In this study, patients will be randomized to receive either this venetoclax-obinutuzumab for a year or venetoclax plus ibrutinib, also for approximately a year. This will be compared to continuous ibrutinib as one of the standard-of-cares for patients with previously untreated CLL.

Ultimately, showing whether fixed-duration treatment really can be equally used and reach similar efficacy as continuous BTK inhibition or whether there are certain differences in some subgroups.

Therefore, the study will, once it opens in Europe, allow us to really better understand how to individualize our treatment strategies for each patient depending on the individual risk profile and the individual circumstances, in order to ultimately improve treatment and our standard of care for our patients.

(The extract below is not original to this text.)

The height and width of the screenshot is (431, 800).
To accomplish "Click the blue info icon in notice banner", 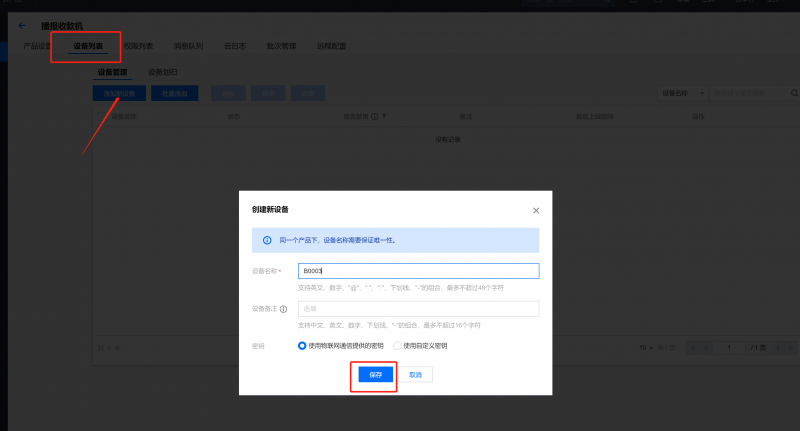I will pos(267,241).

Maybe finally, next year, we will also eagerly look forward to the data from the CLL13 study, which compares, again, this venetoclax-obinutuzumab treatment, among other treatments arms, to chemo monotherapy with FCR and BR in younger and fitter patients. Venetoclax-obinutuzumab is approved for both groups, so for fit as well as unfit patients in a previously untreated setting.

Nevertheless, we do not have any data so far where venetoclax-obinutuzumab is compared to these more intensive chemo monotherapies. This study will be, certainly, very informative in order to allow us to understand whether we can even improve on FCR. It is very likely given the high rates of undetectable MRD that we have seen and observed in CLL14.

Nevertheless, it is good that we will have data from a solid randomized study in order to ultimately address this question and generate more data to have a robust guidelines to use in our daily practice.